_Given problem_. Can you rewrite the material from the line containing "The height and" through the line containing "Sign in with", inclusive, with "accomplish" changed to "complete" and nothing else altered? Leave the pictures out of your answer.

_Records_.
☆ ☆ ☆ ☆ ☆ ☆ ☆

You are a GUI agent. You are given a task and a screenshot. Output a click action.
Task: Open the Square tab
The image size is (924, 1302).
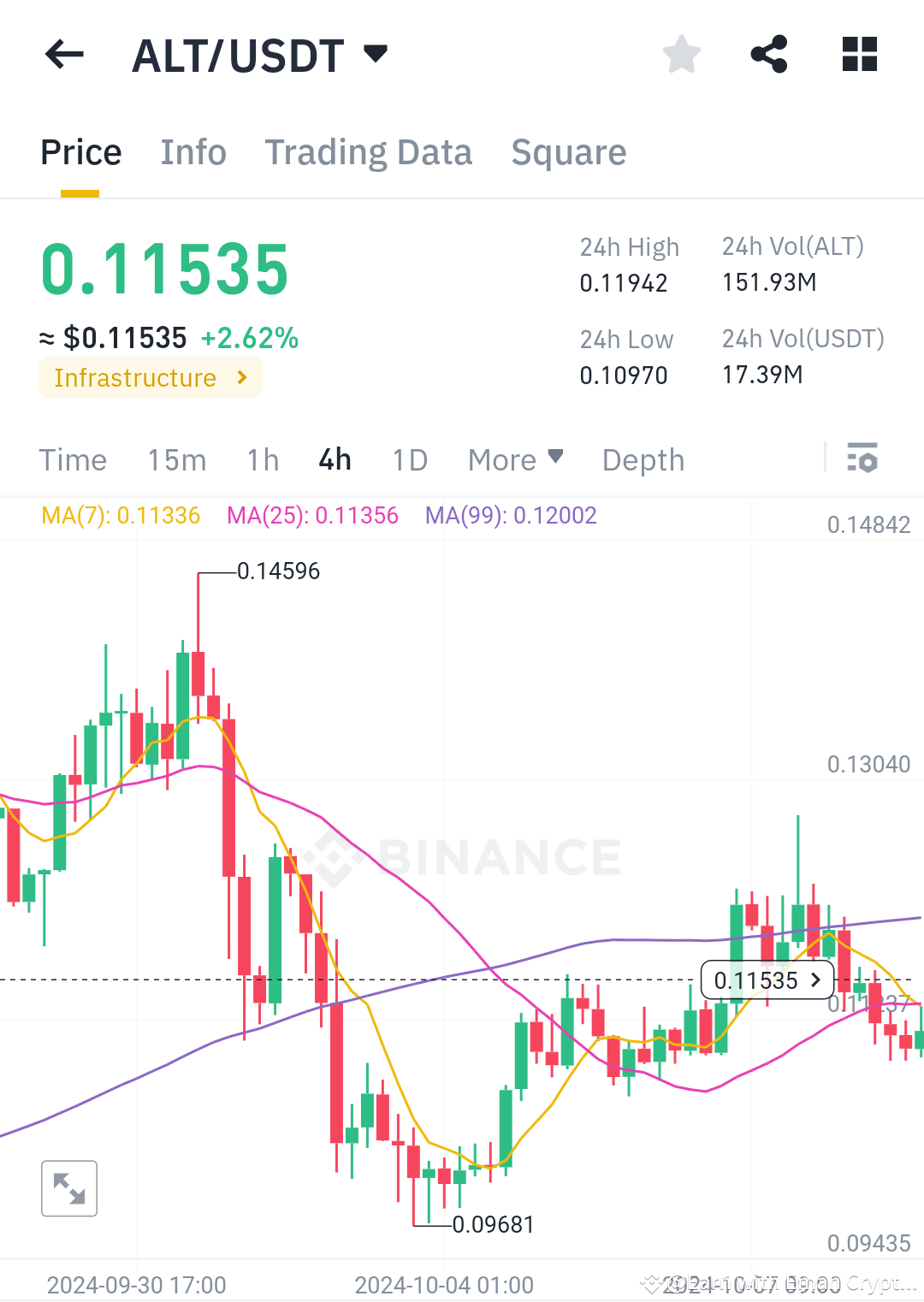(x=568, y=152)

☆ ☆ ☆ ☆ ☆ ☆ ☆

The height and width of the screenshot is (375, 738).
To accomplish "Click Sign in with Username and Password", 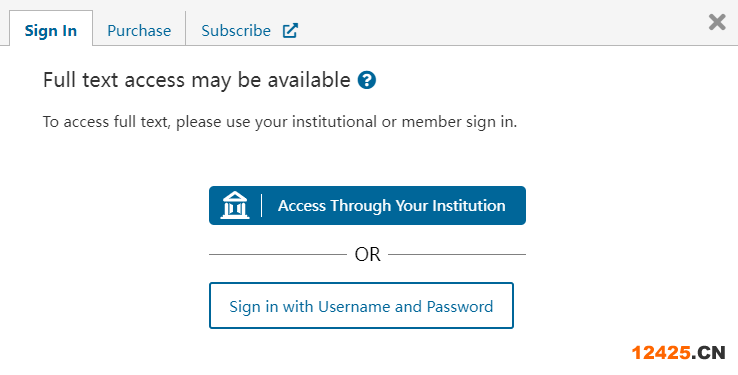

☆ ☆ ☆ ☆ ☆ ☆ ☆

_Result_.
The height and width of the screenshot is (375, 738).
To complete "Click Sign in with Username and Password", 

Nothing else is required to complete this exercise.